Today we ask that you not “make mountains out of molehills.”
This English expression has to do with making a big drama out of something that is really not all that important. It is about keeping things in proper perspective. A little molehill is not Mount Everest.
But of course making mountains out of molehills is precisely what most people do all the time. The most trivial and mundane issues can stir up major dramas. Bills, gossip, the lives of celebrities you don’t know, the weather — everything is a molehill to go make a mountain out of.
If you pick up a magazine from thirty years ago, you will find that a few of the major new issues at hand may still be memorable today. However, everything else is trivia that has already passed out of public awareness. The lives of movie stars in 1970 were very important in 1970. Today they are less than molehills. They are almost nothing.
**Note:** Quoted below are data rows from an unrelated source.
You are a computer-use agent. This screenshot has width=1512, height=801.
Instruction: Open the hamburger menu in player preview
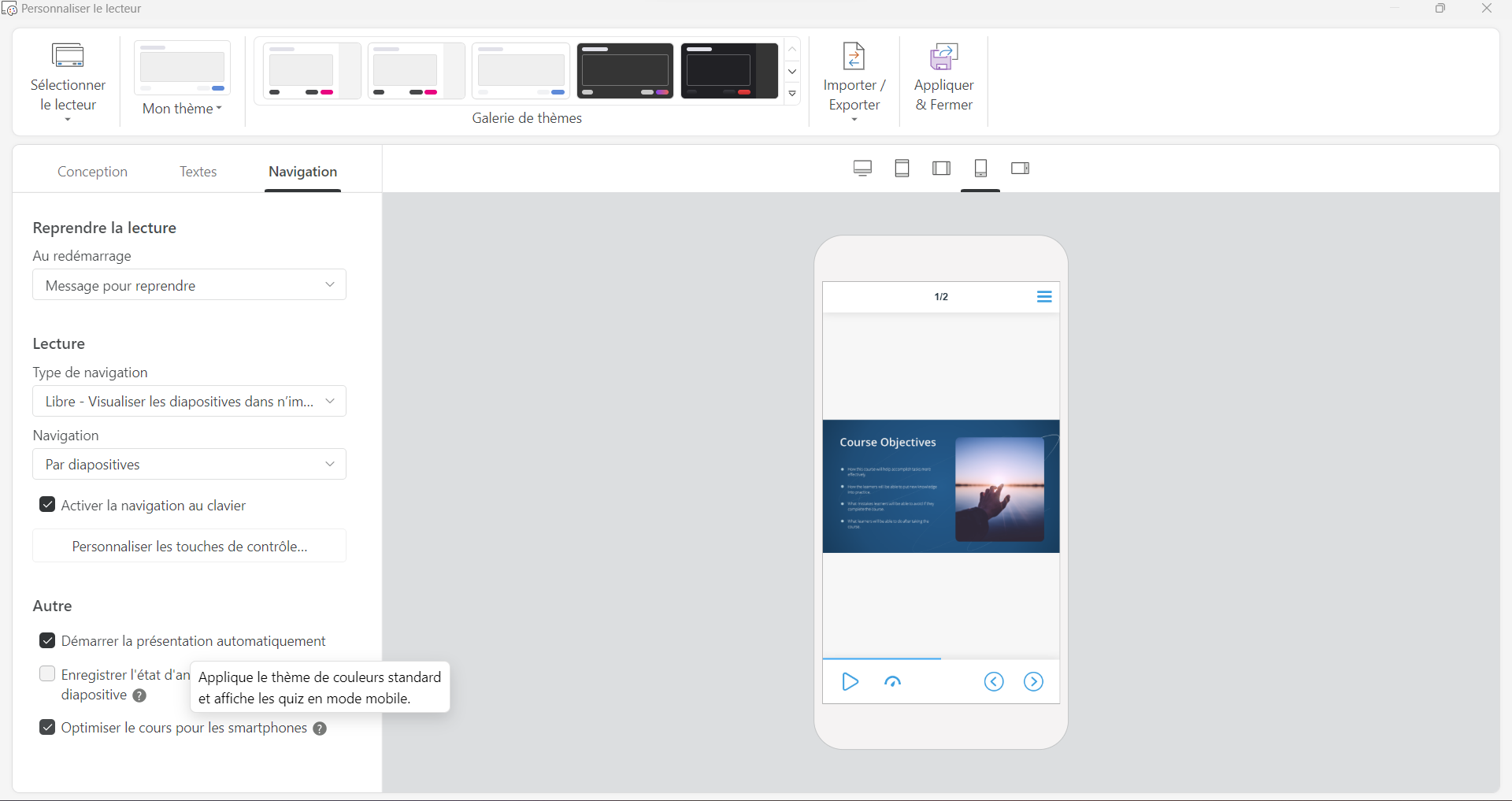coord(1044,297)
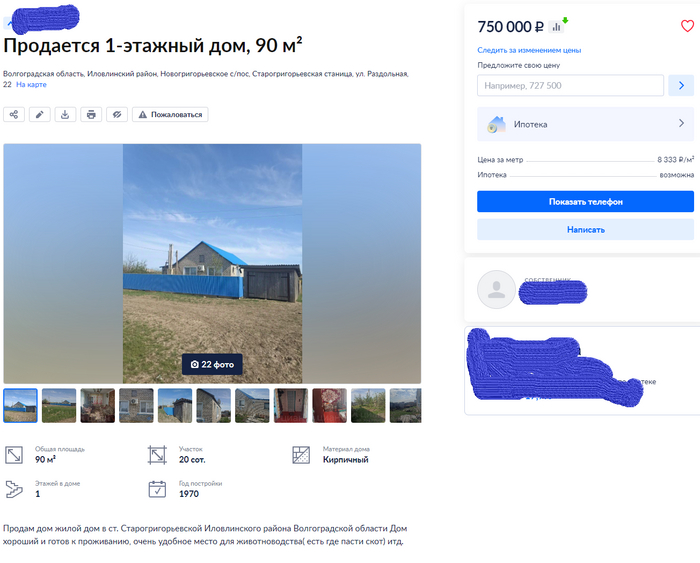Click the pencil edit note icon

point(40,114)
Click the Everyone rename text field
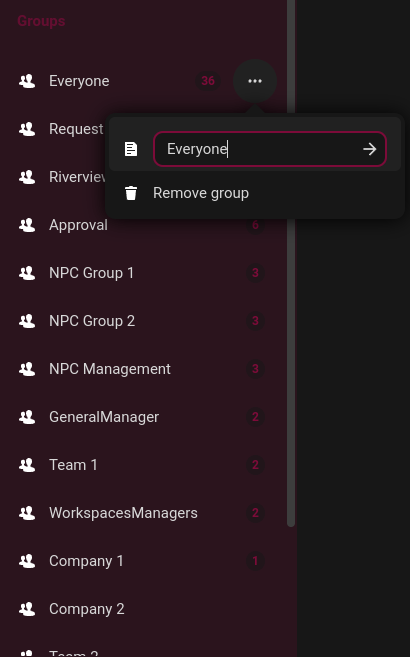 click(x=270, y=149)
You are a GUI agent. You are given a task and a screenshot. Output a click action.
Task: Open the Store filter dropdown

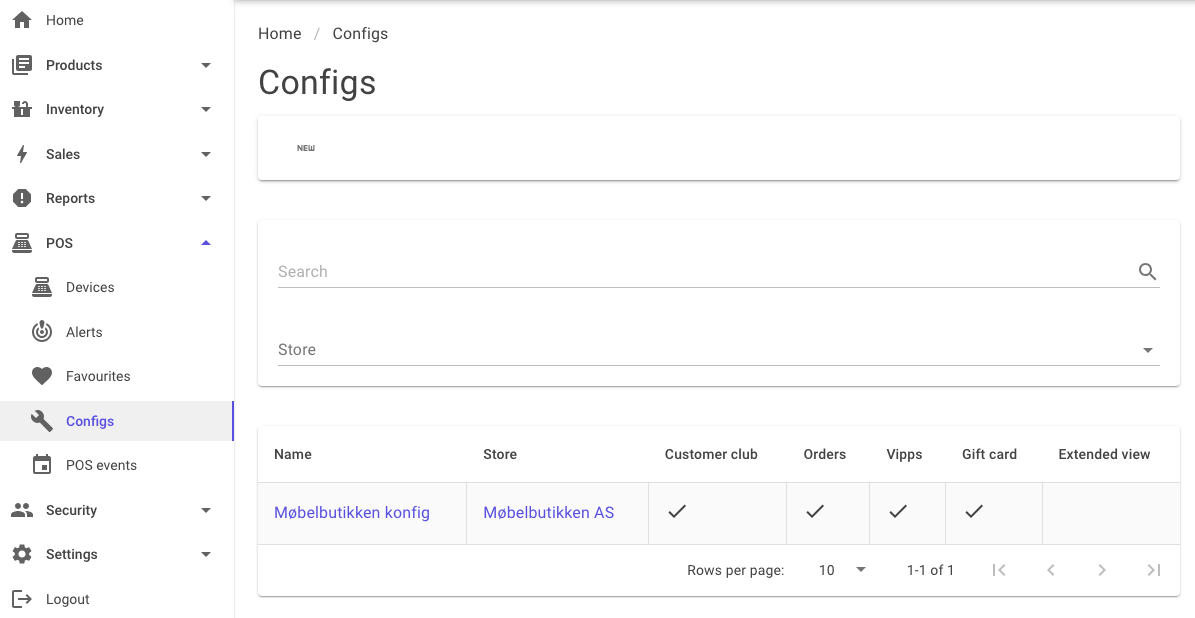point(719,350)
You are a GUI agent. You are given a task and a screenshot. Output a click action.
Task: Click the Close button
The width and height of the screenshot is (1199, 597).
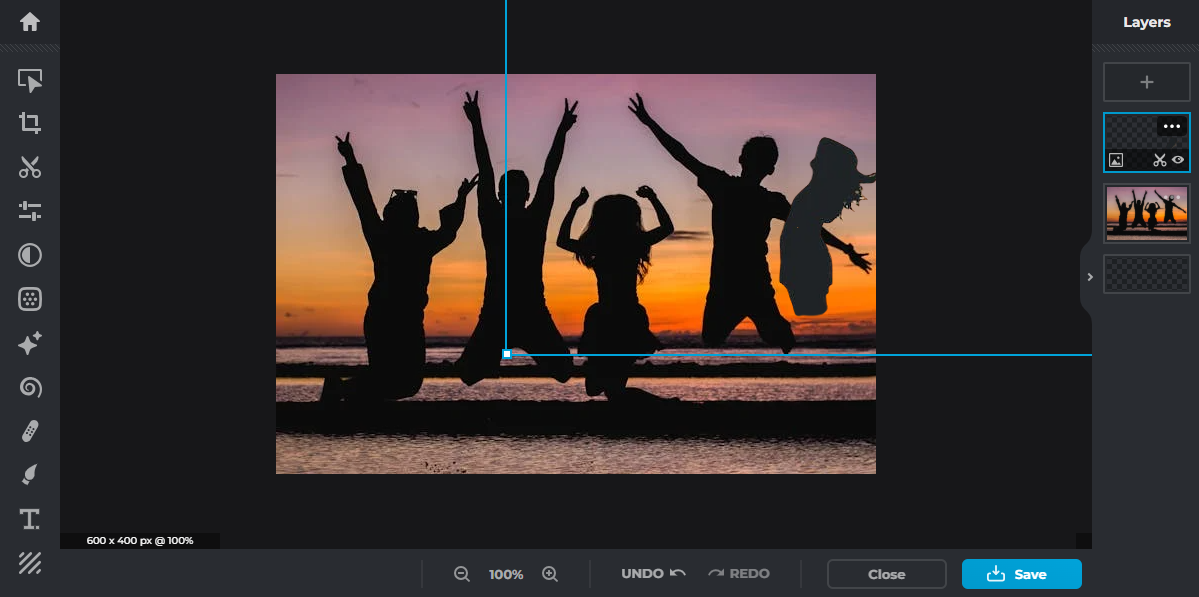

So it is with the dramas people experience in life. While a few of the major headlines may last, most daily drama is extremely trivial in the scheme of things. Matters of deep urgency to you when you were twelve years old are quite meaningless at fifty.
And yet people experience tremendous stress around their daily dramas. They suffer, they complain, they nurse grievances. Meanwhile, outside it might be a beautiful day, and they have no awareness of it. Whole lifetimes pass by with people distracted by their little dramas, their molehills, and they never appreciate the beauty of a sunset, or even the laughter of their own children.
But it doesn’t have to be that way. You can consciously choose to reduce the experience of drama in your life. This requires the ability to step back from your daily dramas and assess if they are truly mountains, or molehills.
Sometimes there are major crises, major upheavals, major traumas. But right now if you are someone with a roof over your head, food on your table, and a basic level of physical health, then very likely the dramas that consume your life and cause you stress are, for the most part, molehills, not mountains.
So when you are feeling stressed about some drama, ask: is it really worth feeling so upset about this issue? Do I really need to work myself up over this thing? Do I really need to throw a tantrum over it (even if it is only an internal tantrum)?
The path to wisdom and true intelligence lies in being able to discern that most human dramas are “molehills.” At a certain point of evolution, even mountains become molehills.
This is not to trivialize human experience, or say that everything is meaningless. Far from it. You are surrounded by profound meaning.
A sunset is profoundly meaningful. The divorce of a celebrity you do not personally know is not.
By discerning what is meaningful from what is not, your experience of life grows deeper, richer, and more satisfying.